L’année suivante, en 1947, la deuxième contribution de l’acteur à l’histoire du cinéma se nomme "La Griffe du Passé" (parfois nommé "Pendez-moi haut et court"). Film noir culte, cette œuvre de Jacques Tourneur représente rien de moins que l’un des meilleurs films du cinéma tous genres confondus. Sa trame paranoïaque, où chaque protagoniste finit par se méfier de l’autre, se veut un archétype du polar à femme fatale. Kathie Moffat, mante religieuse en puissance portée par la splendide Jane Greer, va ici condamner à la dépendance, et ce, d’un simple regard, à la fois le détective Jeff (Robert Mitchum) et son génial antagoniste maléfique Whit (Kirk Douglas).
Après ces deux chef d’œuvre, la trajectoire de l’acteur dans l’histoire du polar au cinéma se poursuit mais de façon plus délayée. Moins brillants, les films du genre qu’il choisit alors lui permettent néanmoins d’affiner son jeu. Dans "L’Homme aux abois" (Byron Haskin, 1947), il campe le truand Noll Turner, protagoniste peu enclin à partager une somme d’argent avec son ancien complice Frankie Madison (Burt Lancaster). Au centre de cette œuvre inégale : la magnétique Lizabeth Scott. En 1951, dans "Histoire de détective" de William Wyler, Kirk Douglas incarne l’inspecteur new yorkais Joe McLeod. Connu pour la psychologie ciselée de ses personnages, Wyler offre à l’acteur un rôle préfigurant l’ambivalence du Orson Welles de "La Soif du Mal" (1958) ou encore du Clint Eastwood de "Dirty Harry" (Siegel, 1971). La performance entre d’ailleurs en résonance avec la contamination par le mal vécue par Chuck Tatum dans "Le Gouffre aux chimères" (Billy Wilder), l’autre grande réussite de Douglas en 1951.

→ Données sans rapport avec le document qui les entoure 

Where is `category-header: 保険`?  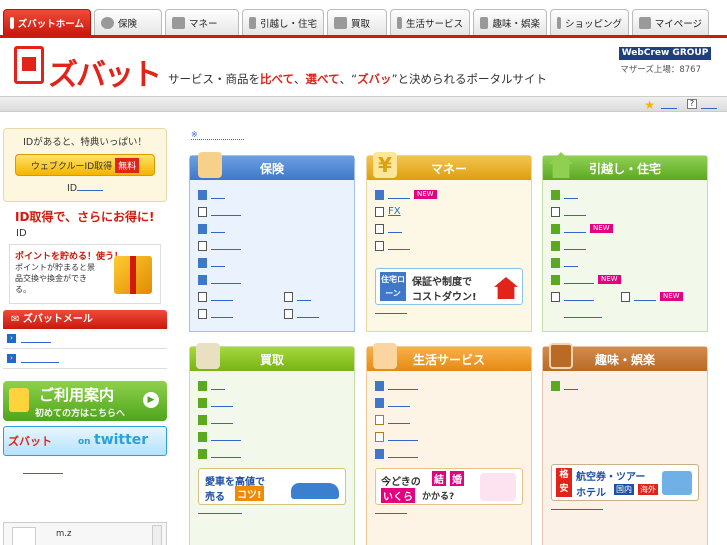 category-header: 保険 is located at coordinates (272, 166). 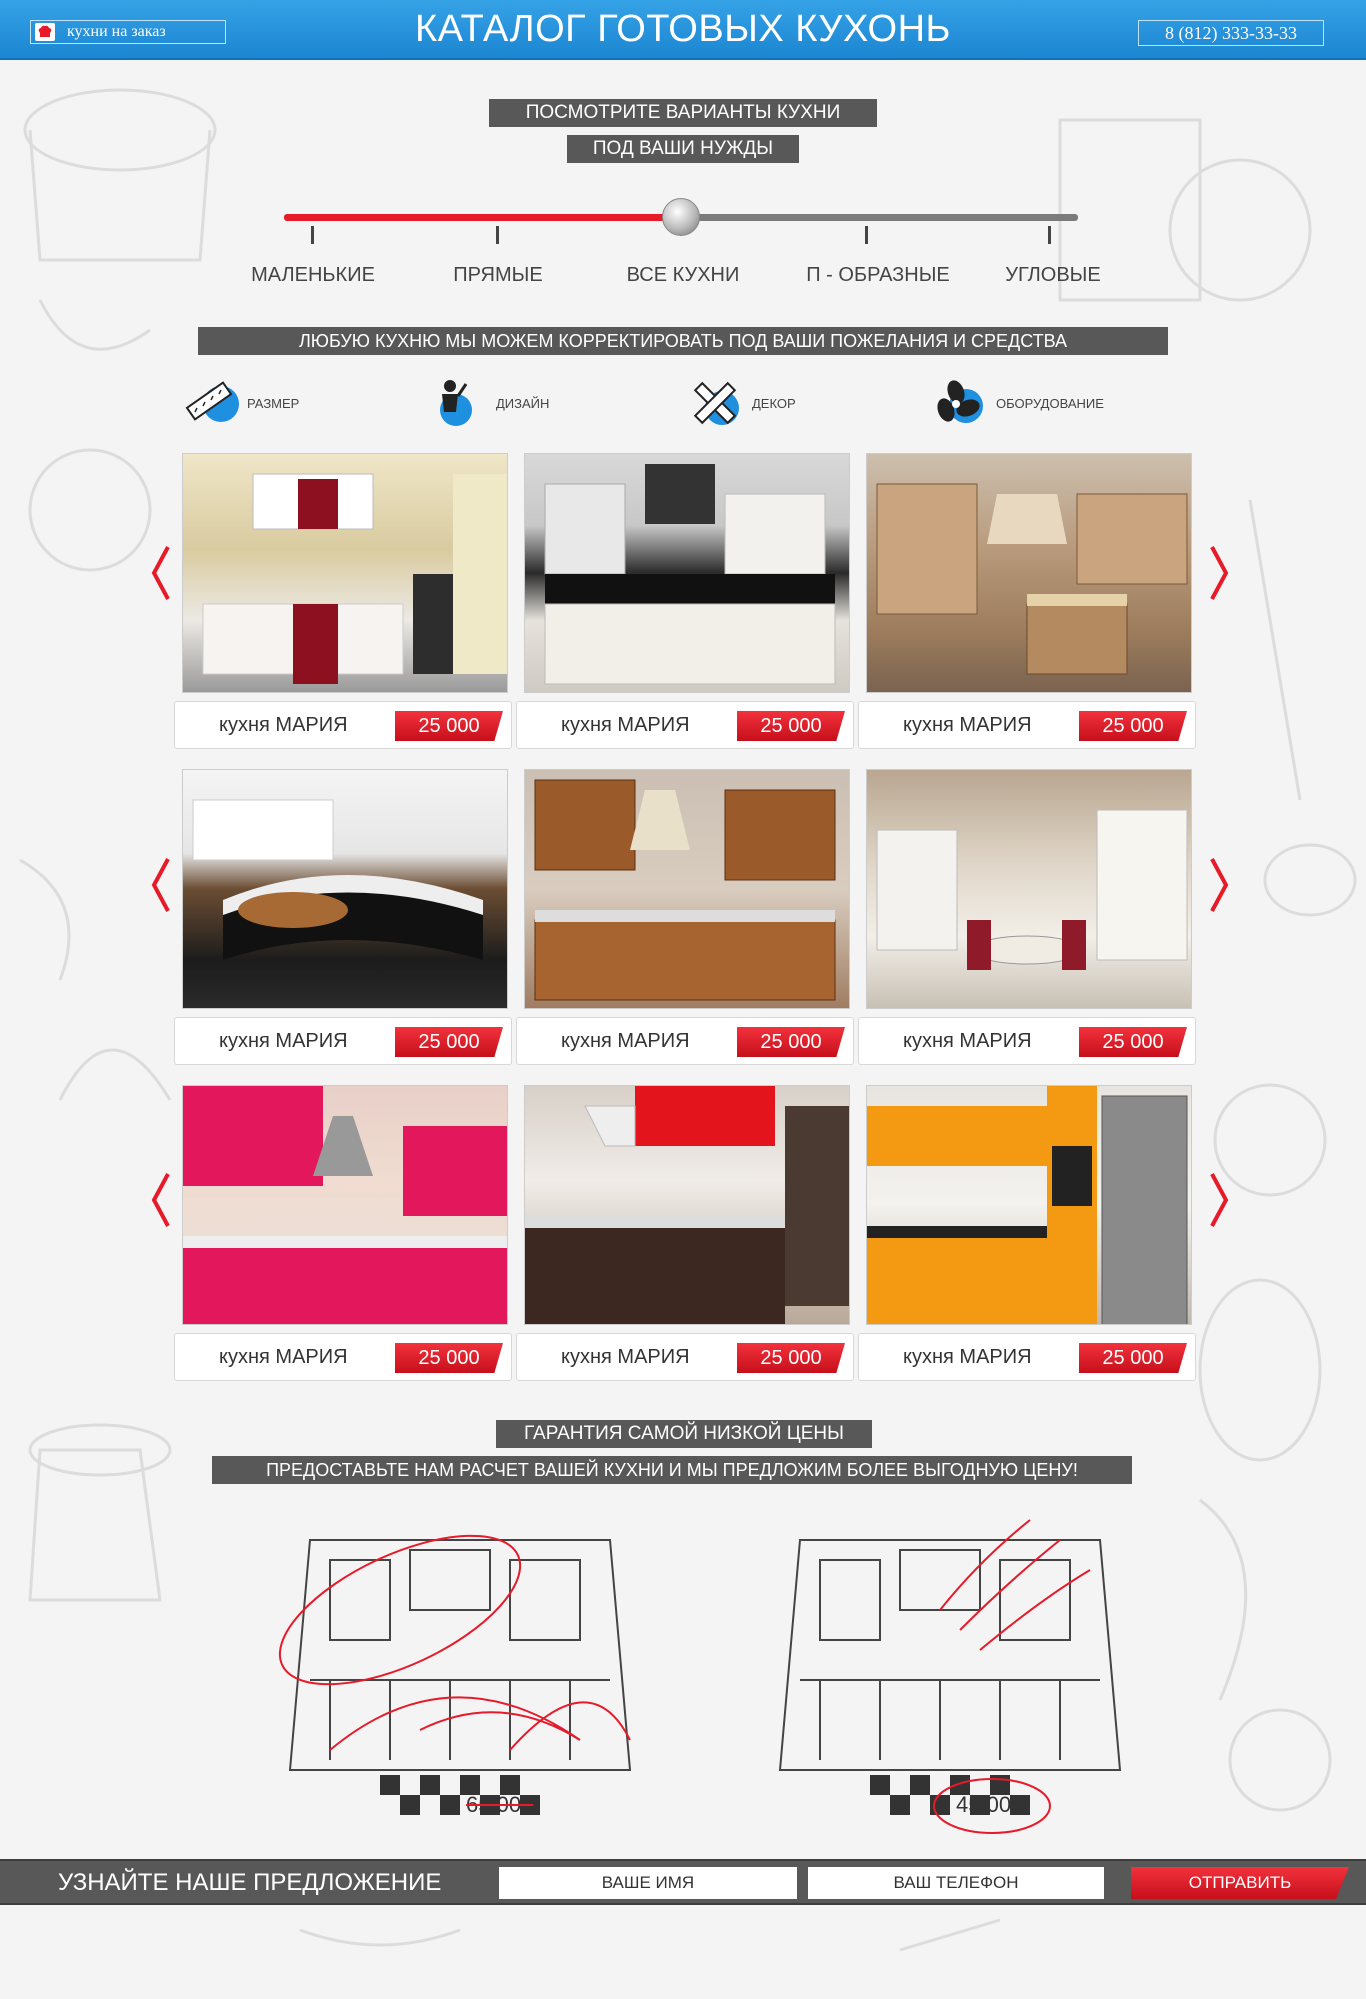 I want to click on feature-equipment-label: ОБОРУДОВАНИЕ, so click(x=1050, y=403).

De par leurs imperfections, les polars qui jalonnent ensuite le chemin de l’acteur lui donnent quelque part une forme d’authenticité. Non pas de quoi faire vaciller la légende Kirk Douglas mais plutôt de quoi l’épaissir. On trouve ainsi parmi eux "Ville sans pitié" (1961), drame policier de Gottfried Reinhardt, "Le Dernier de la liste" (1963), cluedo sans âme signé John Huston, ou encore "Un détective à la dynamite" (1968), proto buddy-movie avec Eli Wallach et la jolie Sylva Koscina, le tout réalisé par David Lowell Rich. À noter en 1968 un Kirk Douglas en mafieux impassible et impeccable dans "Les Frères Siciliens" de Martin Ritt. On n’atteint pas la maestria du "Parrain" (Coppola, 1972) mais cette tentative de revival du film de gangsters mérite le détour.
Après une histoire de braquage assez maîtrisée et réalisée par Michele Lupo en 1972 dans "Un homme à respecter", les décennies 70-80 sont l’occasion pour Douglas de rejouer les flics intraitables à la Eastwood. Chez Jeff Kanew l’acteur devient alors le policier Carl « Buster » Marzack dans "Un flic aux trousses" (1983), avant de s’immiscer dans la comédie en braqueur sénescent aux côtés de Burt Lancaster dans "Coup double" (1986). Suivra une apparition drolatique dans la farce criminelle "L’embrouille est dans le sac" (John Landis, 1991) avec Sylvester Stallone en tête d’affiche. Sans devenir le symbole iconique du polar, Douglas aura néanmoins circonscrit le genre à travers tout ce qu’il compte de tonalités. Une performance impétueuse à l’image de l’acteur.